Roast and crush cooled peanuts if using. Roast the sesame seeds too.
Cut the onions fine. Soak the tamarind in water.
Crisscross slits on the eggplant. Make sure not to cut the eggplant in quarters. Discard the eggplant if there are any black spots on the insides. Place the slit eggplant in water. Set aside.
Mix the onion, garlic, fresh coconut fresh, sesame seeds, red chilli powder, turmeric, salt, jaggery, and coriander leaves chopped. Add Goda masala if using. Mix the tamarind water to wet the ingredients. Add peanuts powder (if using). You can grind ll these ingredients together too.
Once the eggplant opens a little, stuff generously. Set aside. Reserve some stuffing for the gravy.
Heat oil in the wok, on a high flame, splutter mustard and add hing.
Lower the flame, and add the stuffed eggplant. Try to keep them all upright. Add the leftover stuffing and mix well. Let this cook till there are blisters on the eggplant.
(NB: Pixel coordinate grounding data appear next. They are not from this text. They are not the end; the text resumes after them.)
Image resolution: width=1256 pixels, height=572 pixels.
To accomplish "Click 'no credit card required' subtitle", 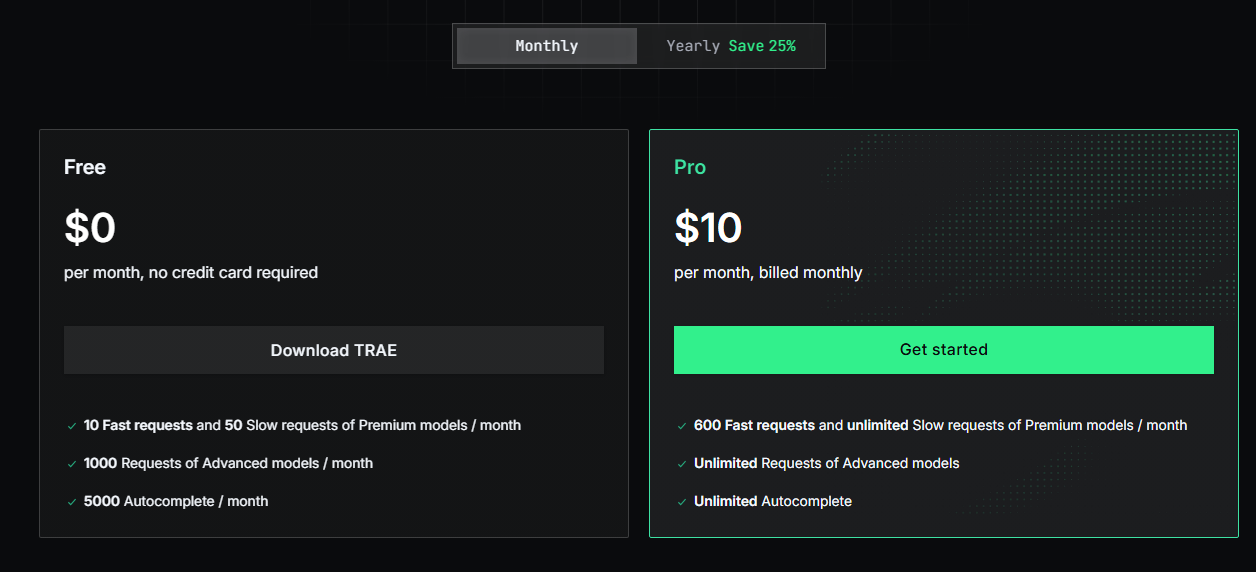I will coord(233,272).
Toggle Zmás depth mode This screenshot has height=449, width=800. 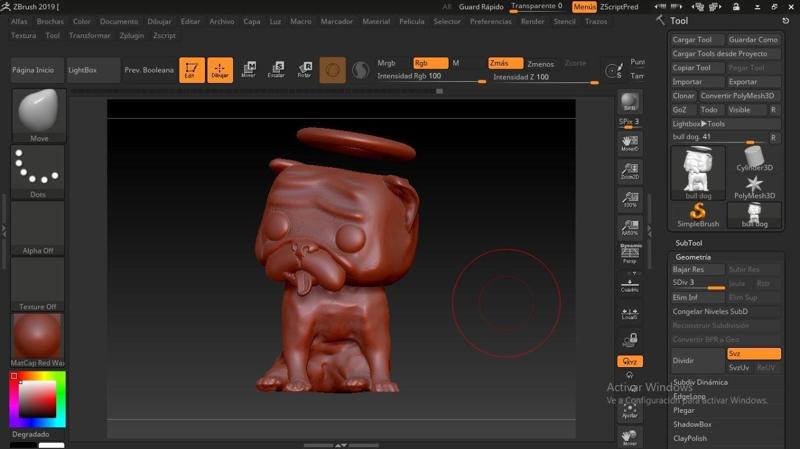505,63
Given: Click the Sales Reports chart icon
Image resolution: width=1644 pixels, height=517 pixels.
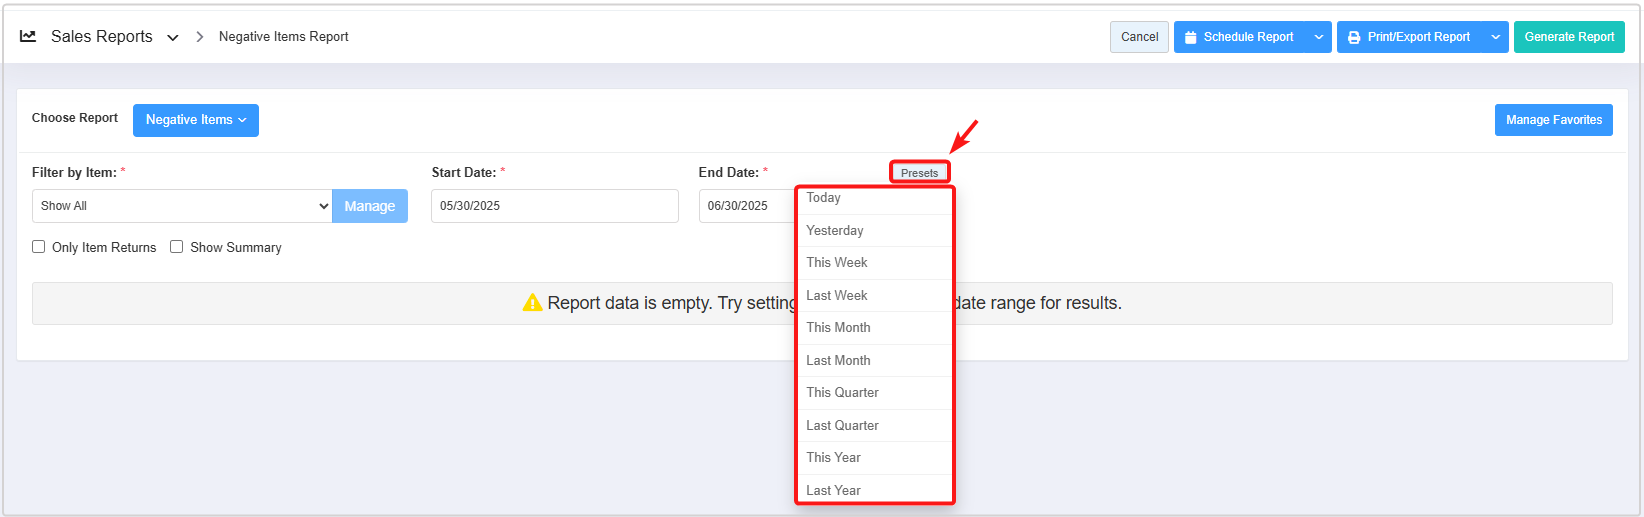Looking at the screenshot, I should [x=28, y=36].
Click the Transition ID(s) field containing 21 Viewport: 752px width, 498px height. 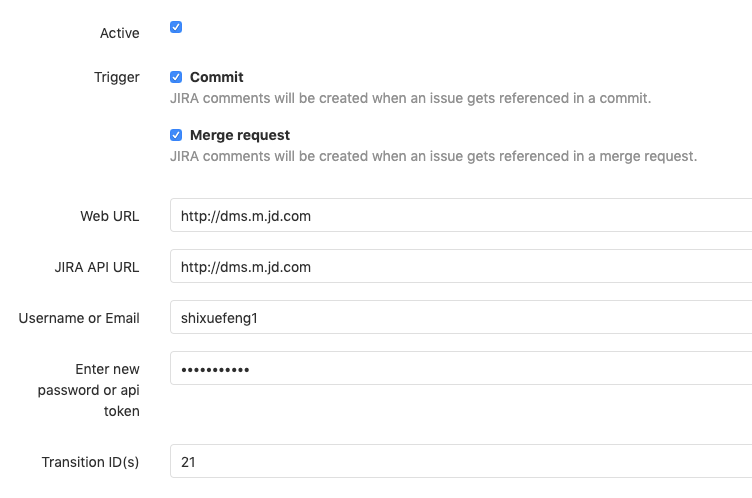coord(460,462)
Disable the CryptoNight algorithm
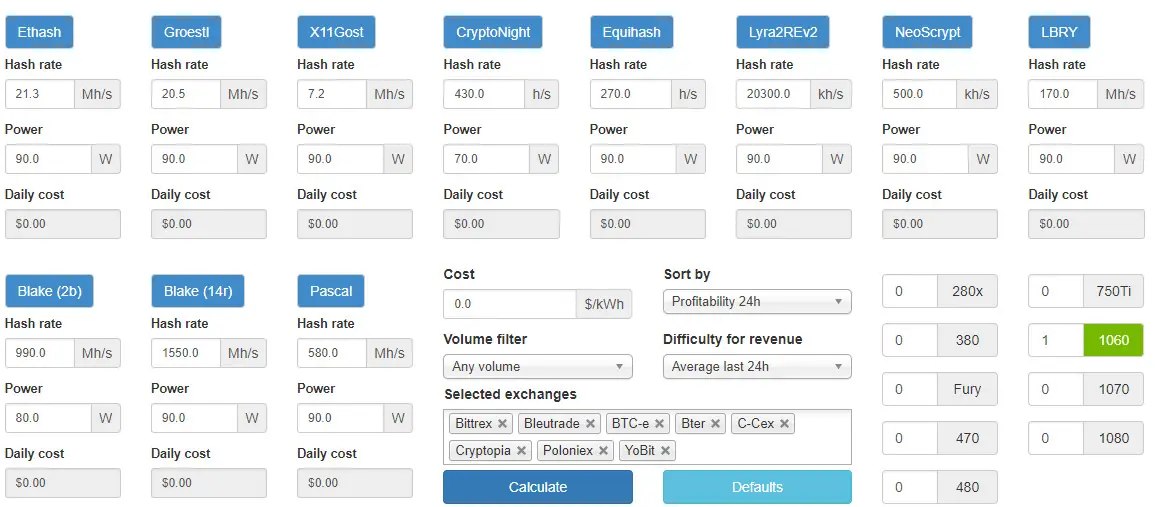The width and height of the screenshot is (1155, 507). tap(493, 32)
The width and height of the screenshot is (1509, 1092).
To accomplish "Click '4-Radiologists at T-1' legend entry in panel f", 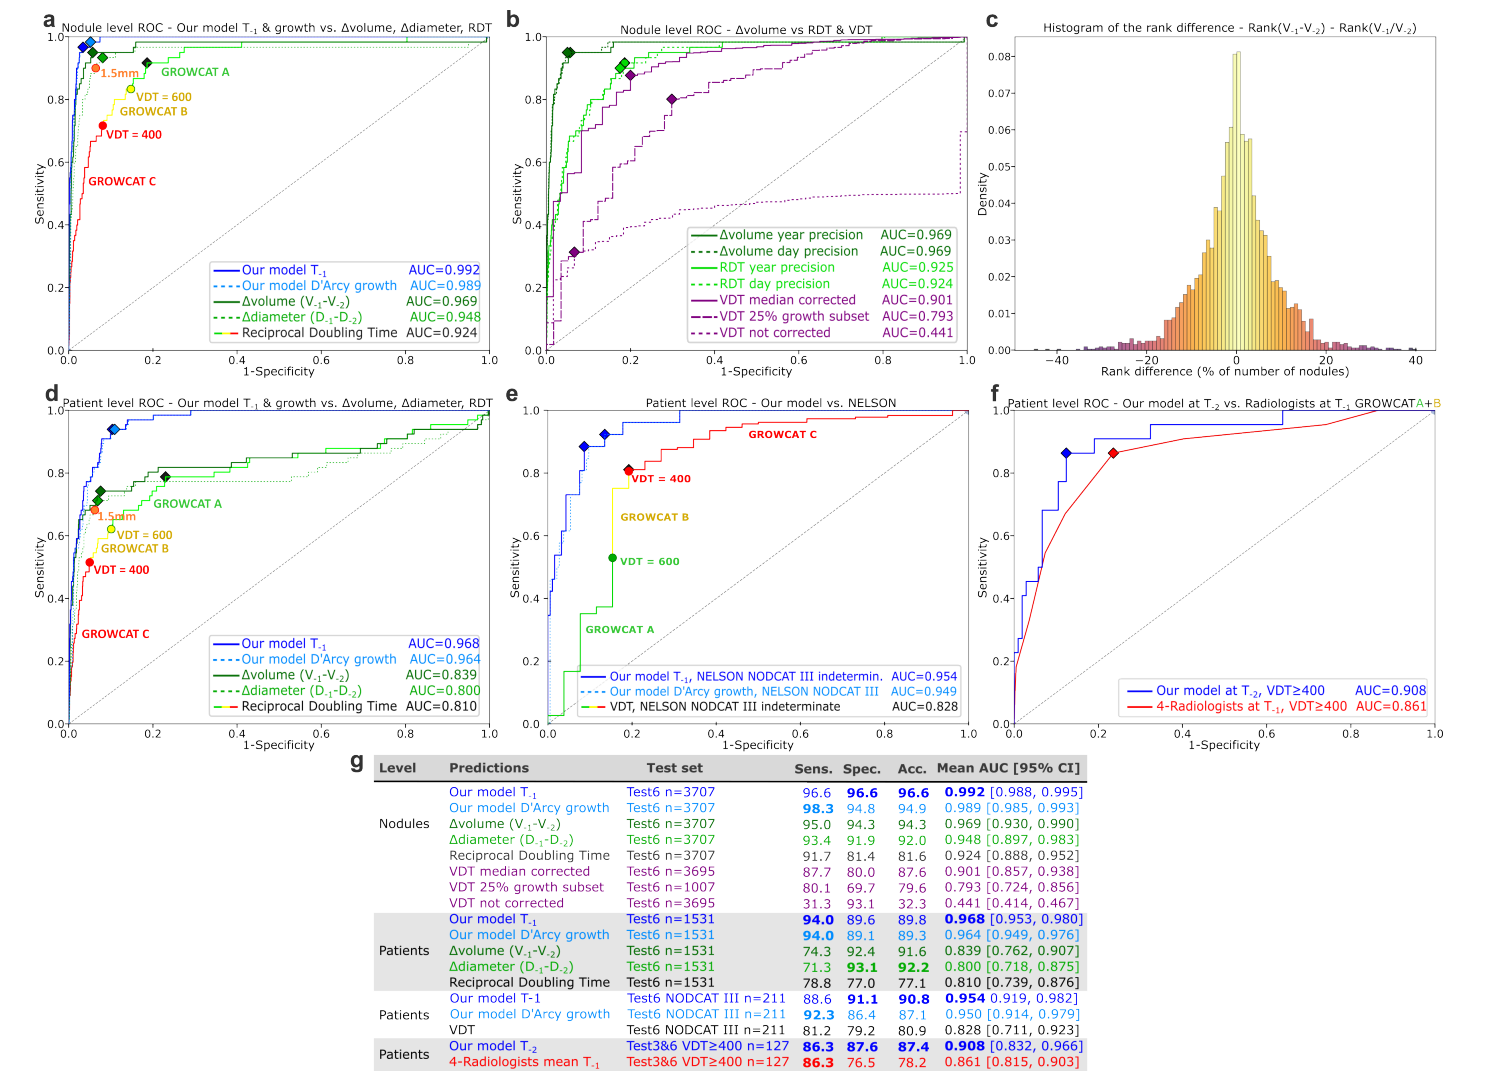I will (x=1251, y=706).
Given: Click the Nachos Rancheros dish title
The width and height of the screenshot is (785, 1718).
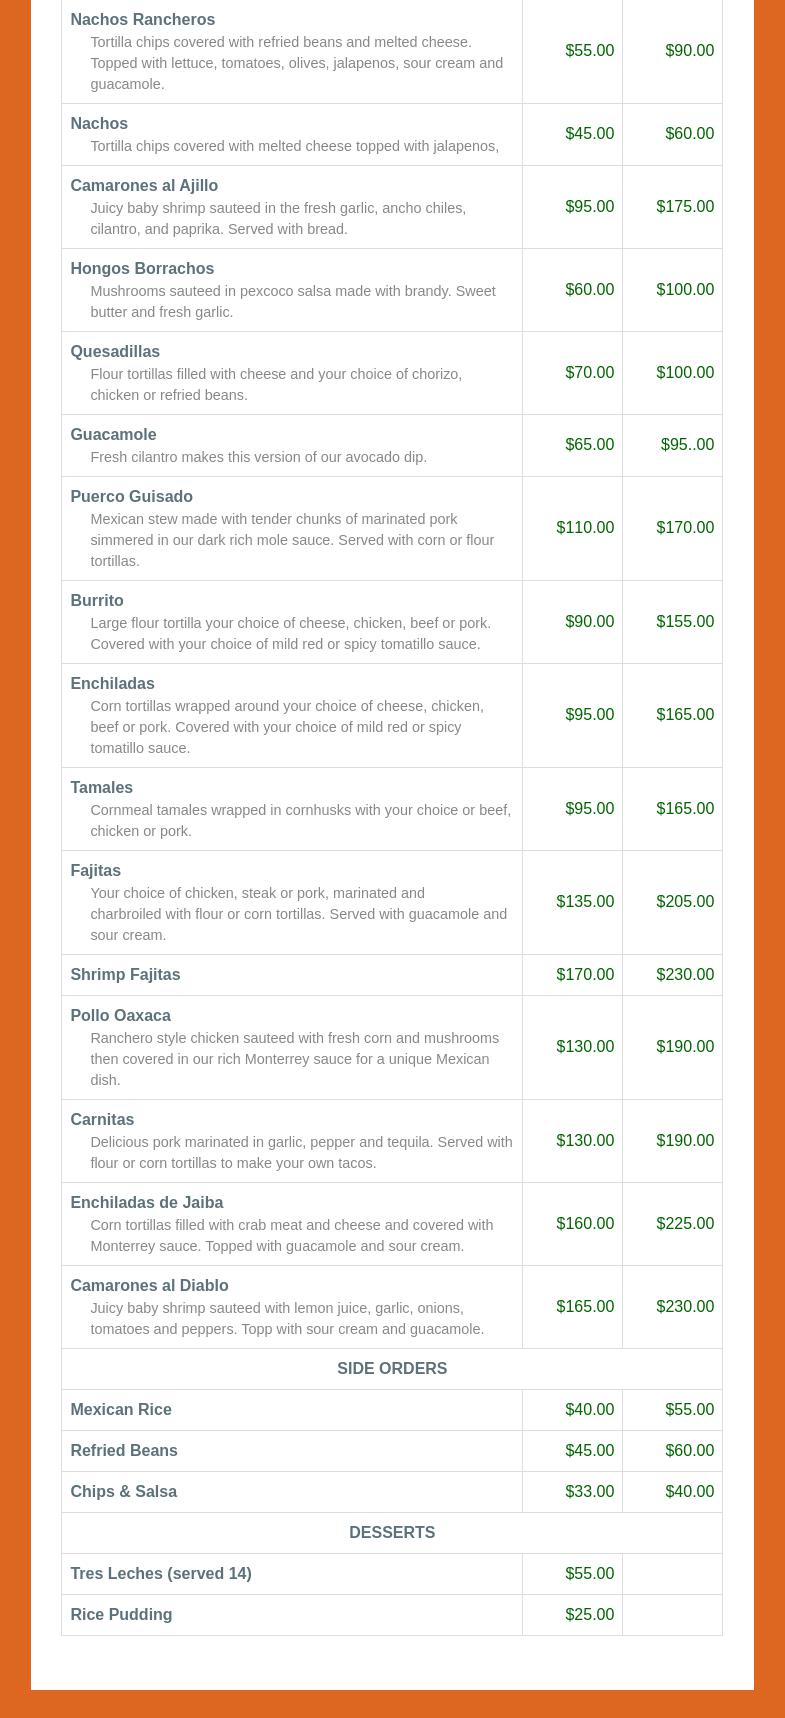Looking at the screenshot, I should tap(142, 20).
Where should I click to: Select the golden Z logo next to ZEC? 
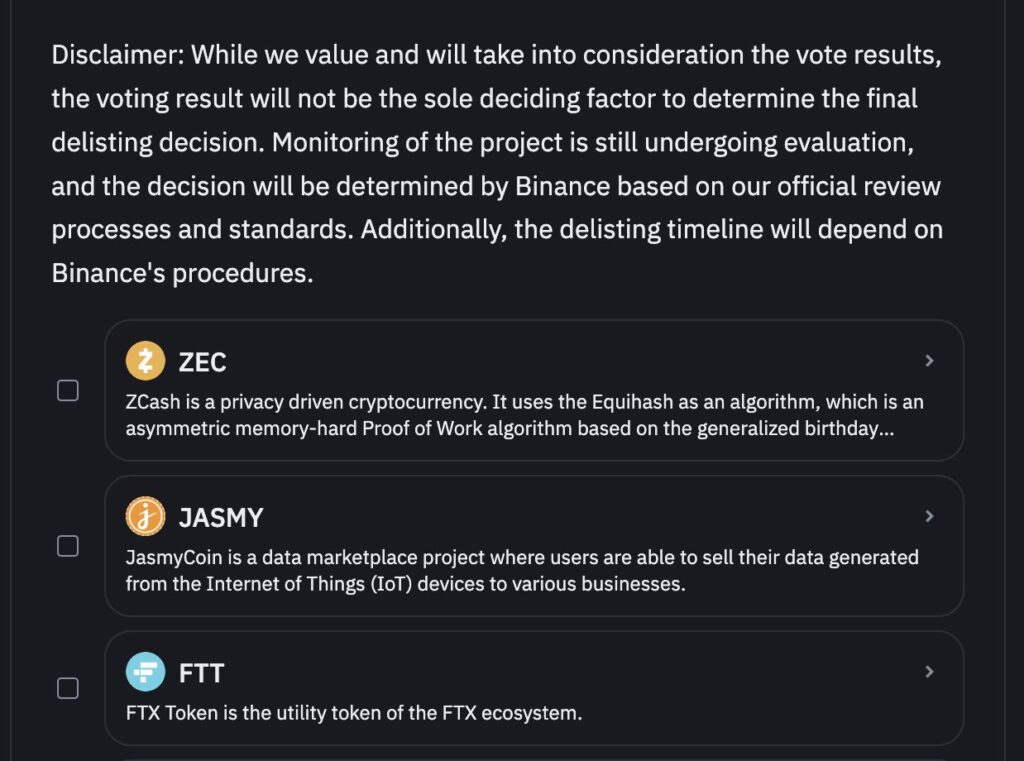pyautogui.click(x=145, y=361)
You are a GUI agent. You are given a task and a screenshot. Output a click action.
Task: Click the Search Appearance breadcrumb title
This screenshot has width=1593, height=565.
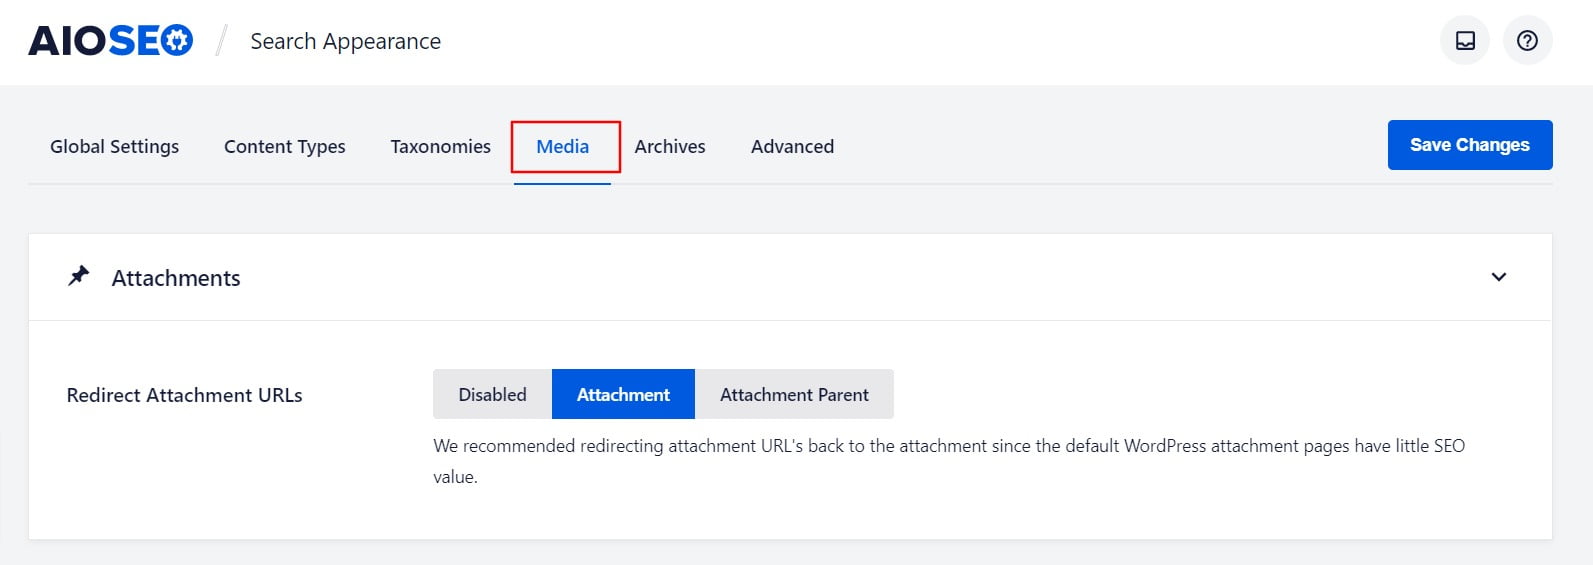coord(345,42)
Add water and keep turning the eggplant to make sure it cooks evenly.
Garnish with coriander and serve.
Video
Notes
Small tender eggplants are ideal, so start by choosing the right brinjal. In Karnataka, we get “mul badnekayi” with small thorns, a dying breed, but the best.
There should be no holes in them. Choose the straight ones, crooked ones are generally riddled with worms.
My aunts had a rule of thumb. They always asked the vendor if the brinjals had seeds. Small tender brinjals plucked before seeds can form are the most tender.
Be careful while slitting the eggplant. Do not cut it in half. A slit halfway through is more than enough.